• **What you are asked to do**: How many lines in the records below contain the word "computer"? Answer with the number and nothing else.

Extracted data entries
++++++++++++++++++++

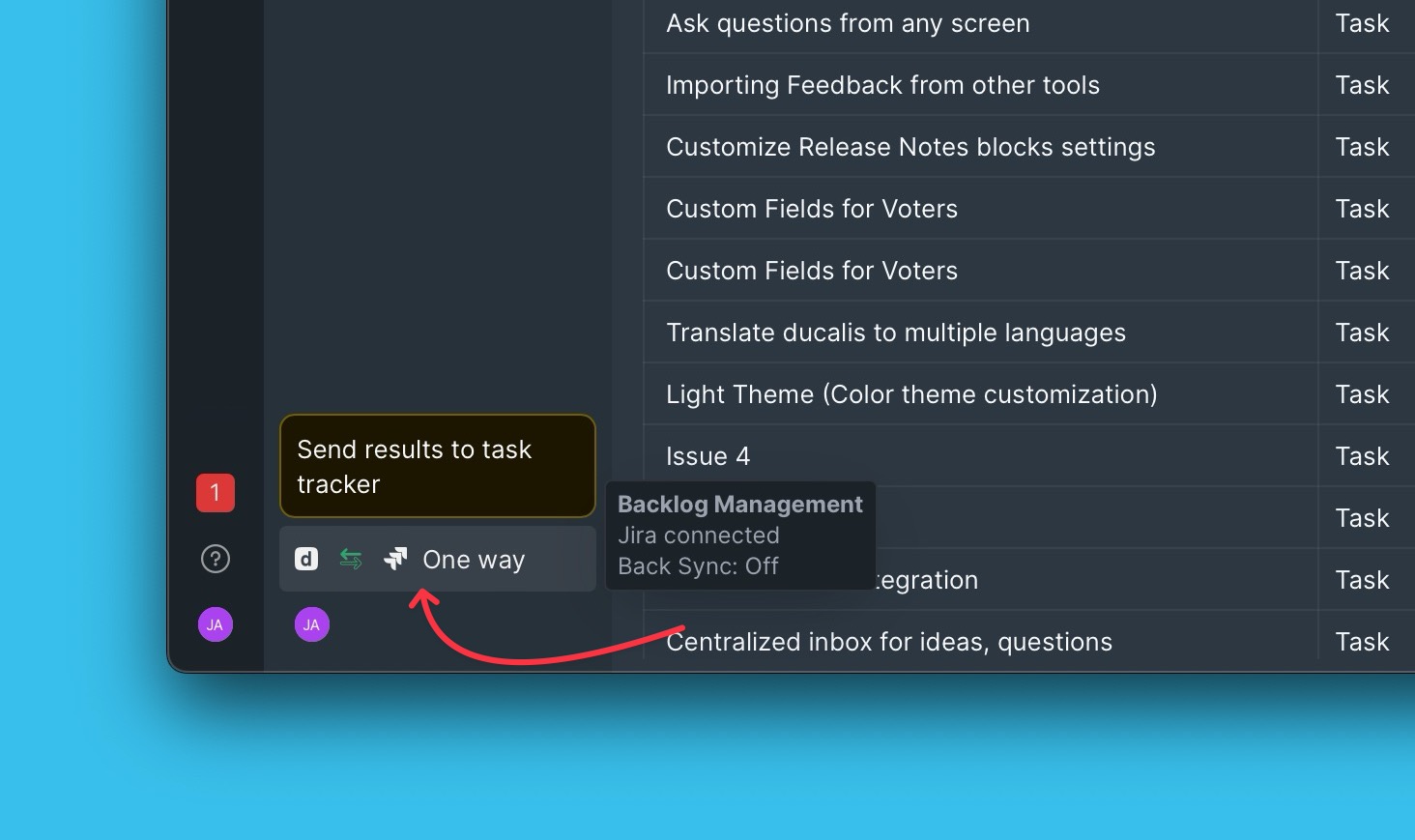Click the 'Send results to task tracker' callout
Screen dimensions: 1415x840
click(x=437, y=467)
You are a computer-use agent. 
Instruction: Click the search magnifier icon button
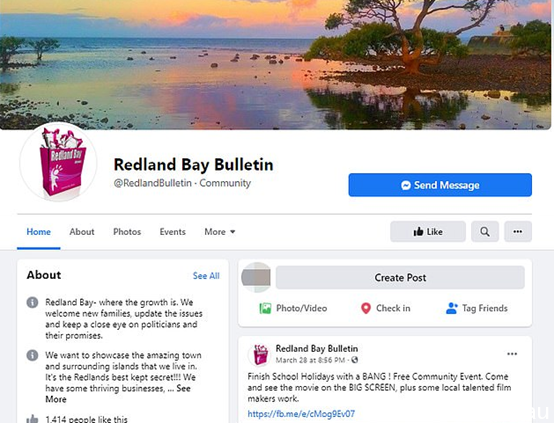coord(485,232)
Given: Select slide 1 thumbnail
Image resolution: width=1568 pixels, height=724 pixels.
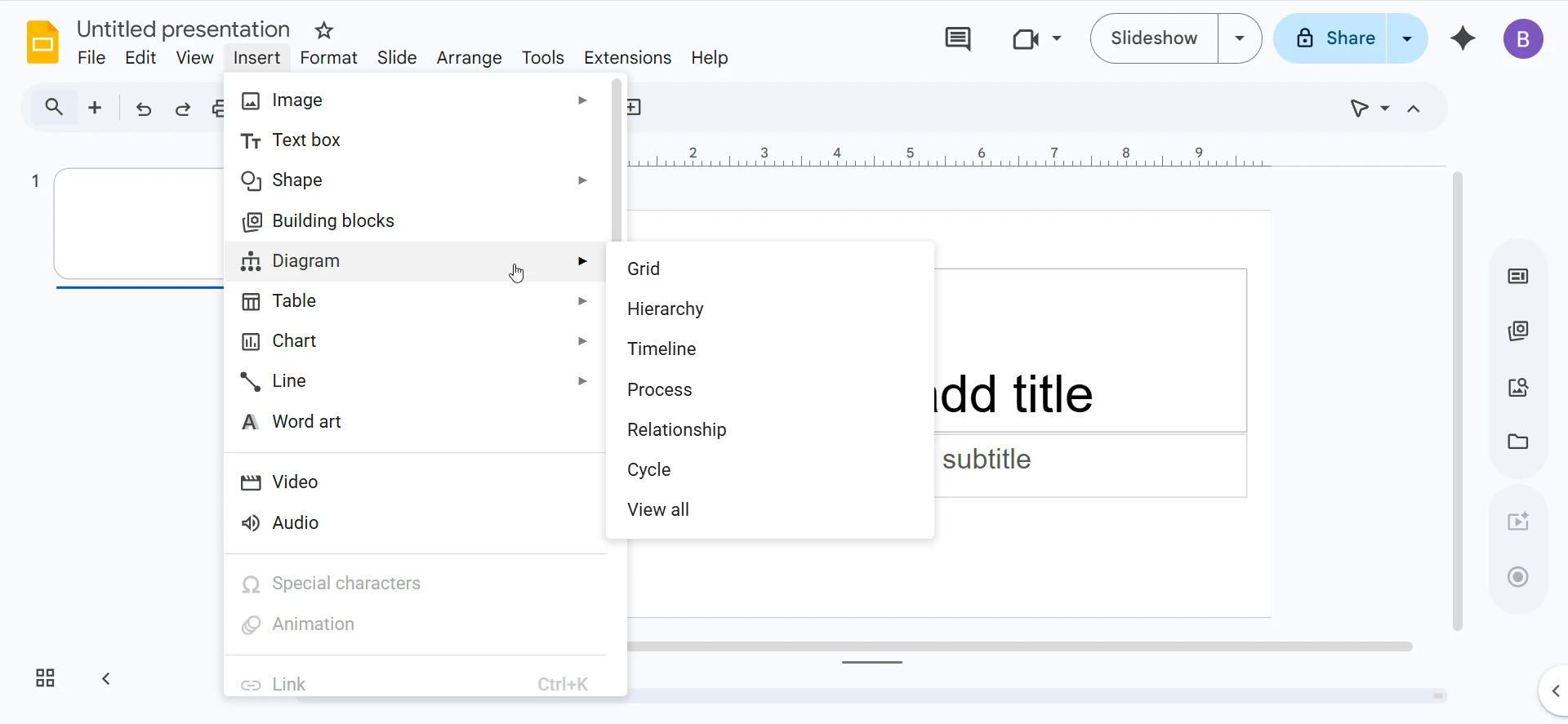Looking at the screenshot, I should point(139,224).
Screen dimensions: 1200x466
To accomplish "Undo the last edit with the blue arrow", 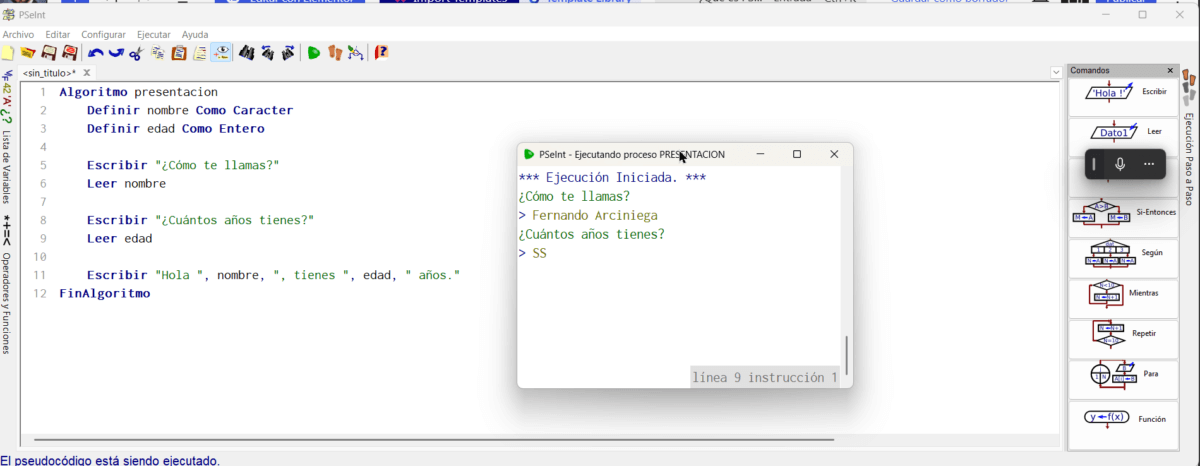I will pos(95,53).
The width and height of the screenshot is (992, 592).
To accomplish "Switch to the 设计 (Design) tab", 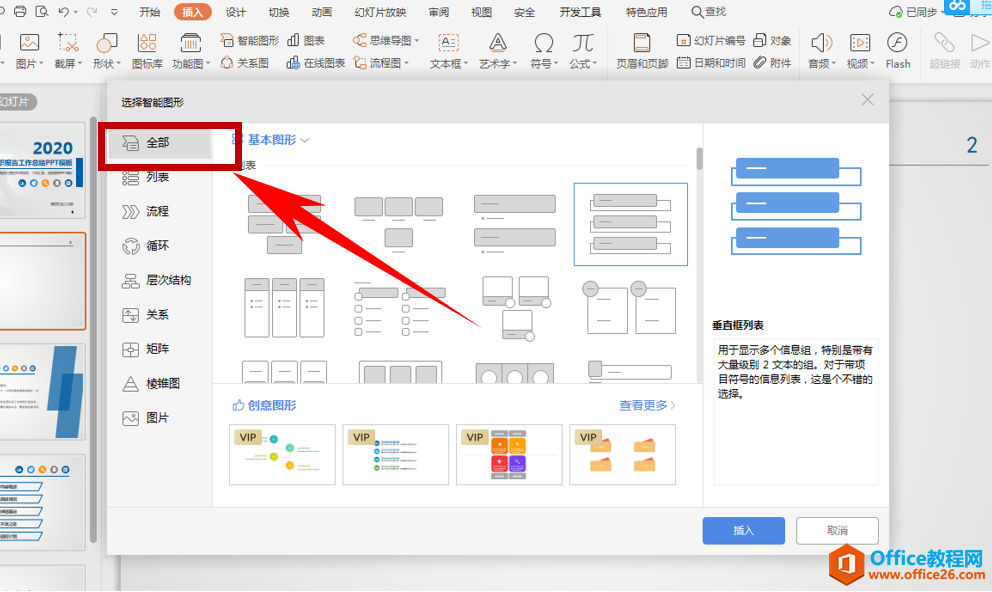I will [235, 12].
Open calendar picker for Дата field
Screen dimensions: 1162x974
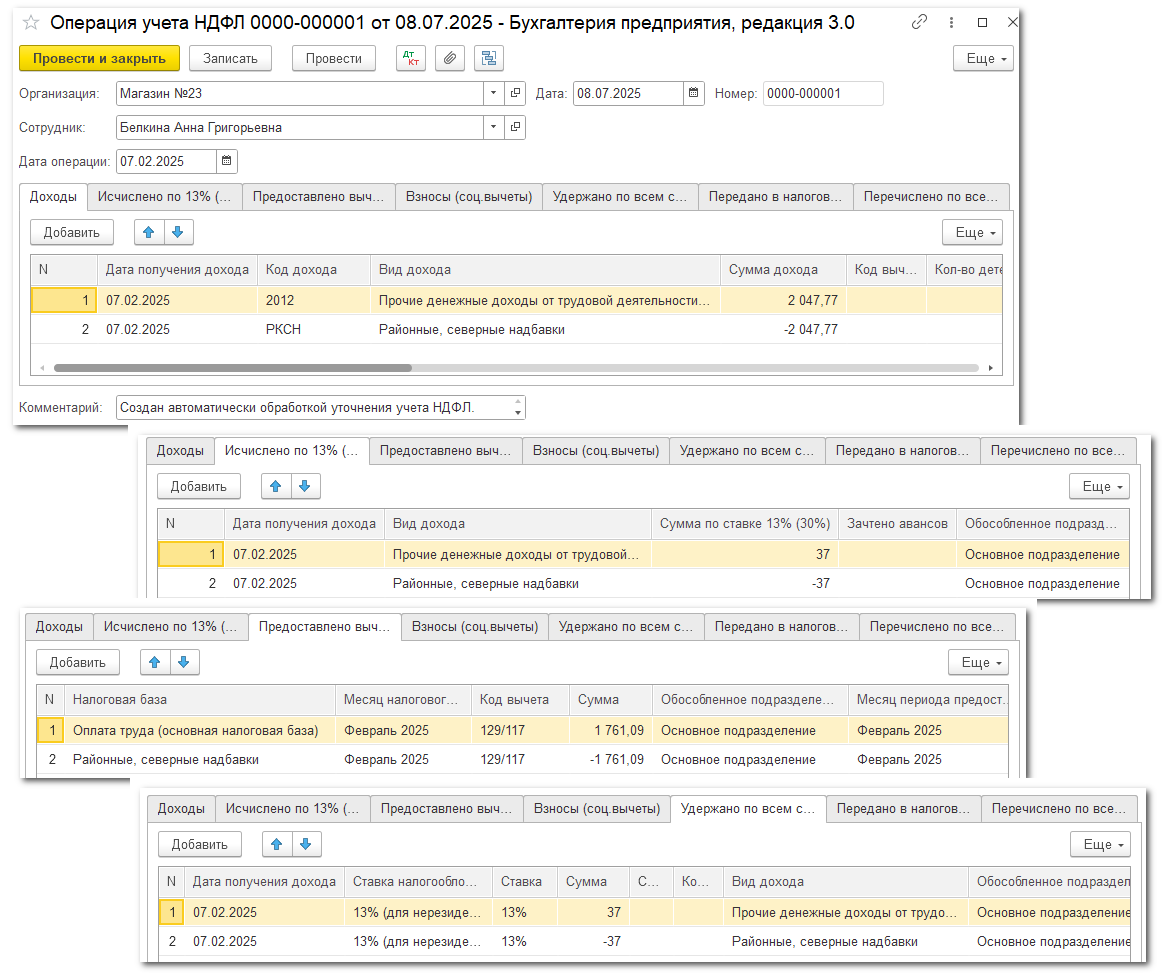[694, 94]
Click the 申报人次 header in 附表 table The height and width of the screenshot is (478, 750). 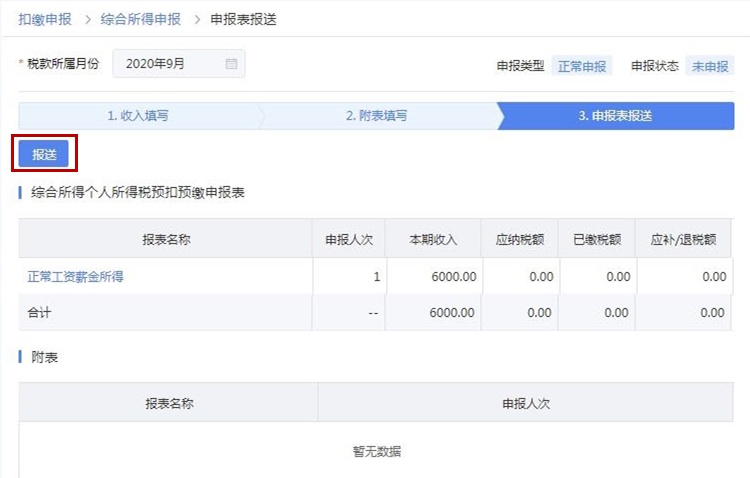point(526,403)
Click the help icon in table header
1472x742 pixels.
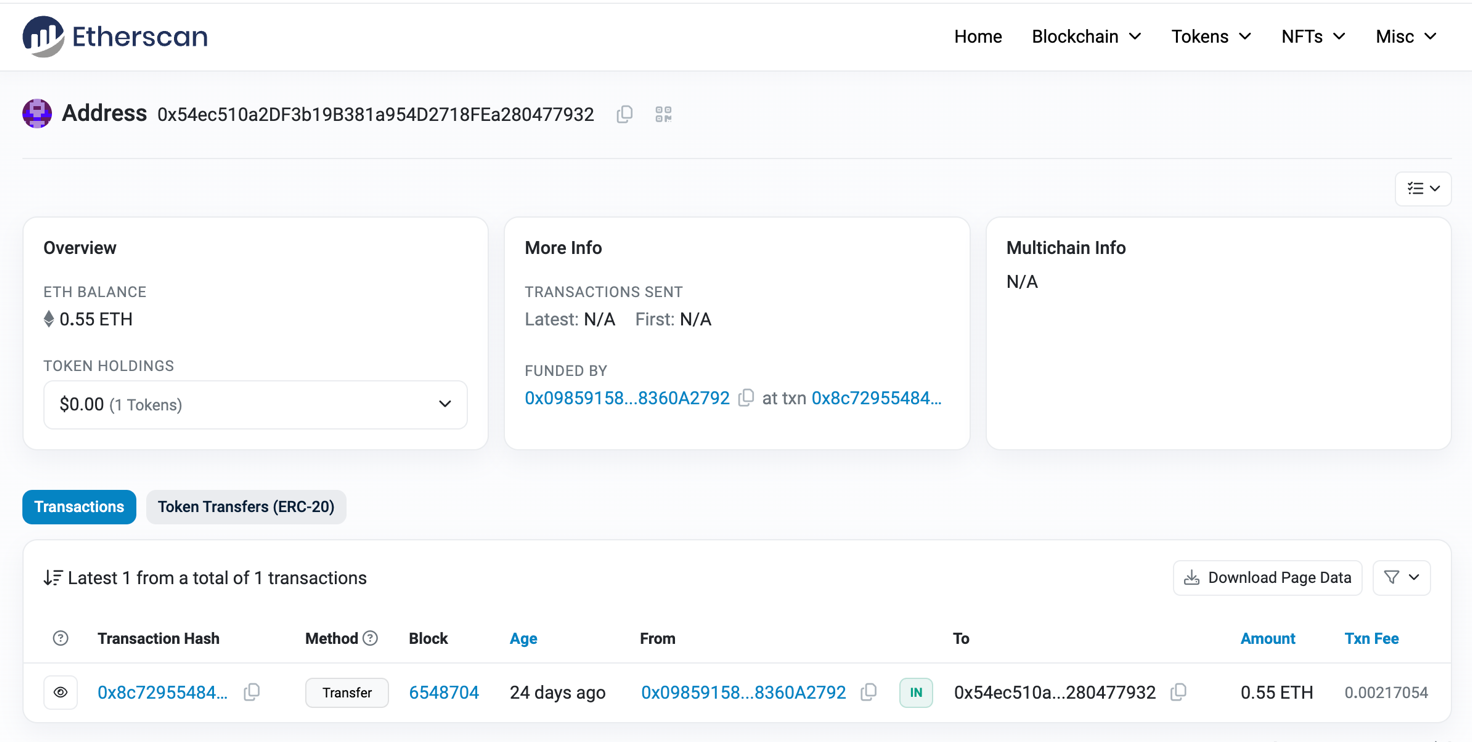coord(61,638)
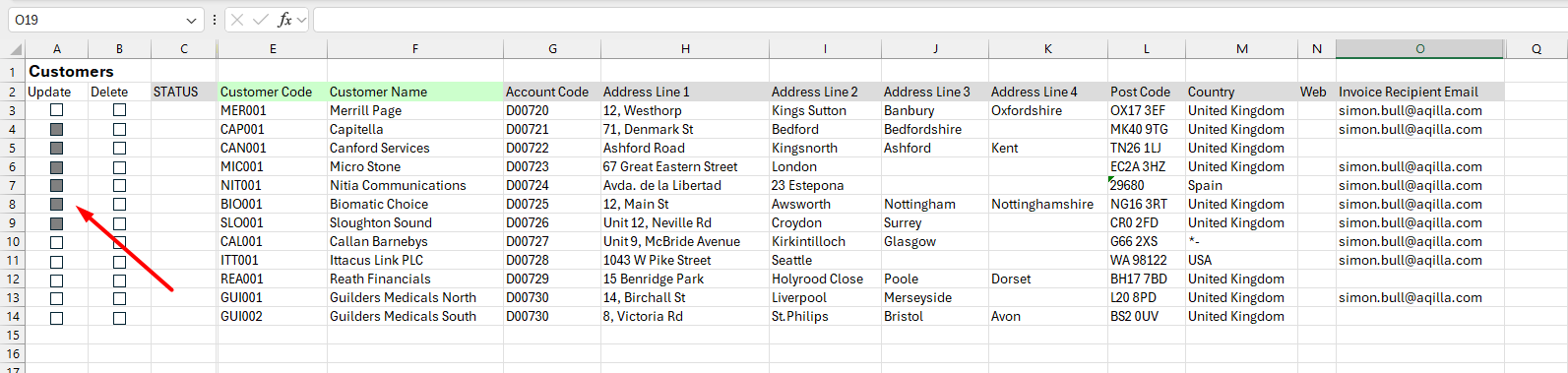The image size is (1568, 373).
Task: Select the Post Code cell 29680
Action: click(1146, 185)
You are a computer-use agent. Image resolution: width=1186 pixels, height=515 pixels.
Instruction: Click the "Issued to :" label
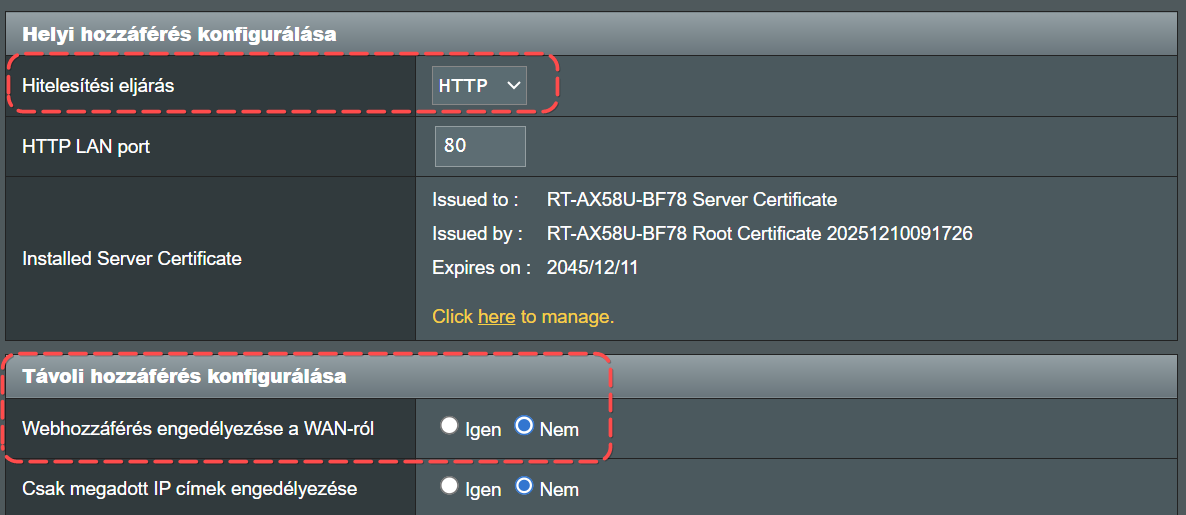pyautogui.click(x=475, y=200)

++++++++++++++++++++

• **Solution**: 2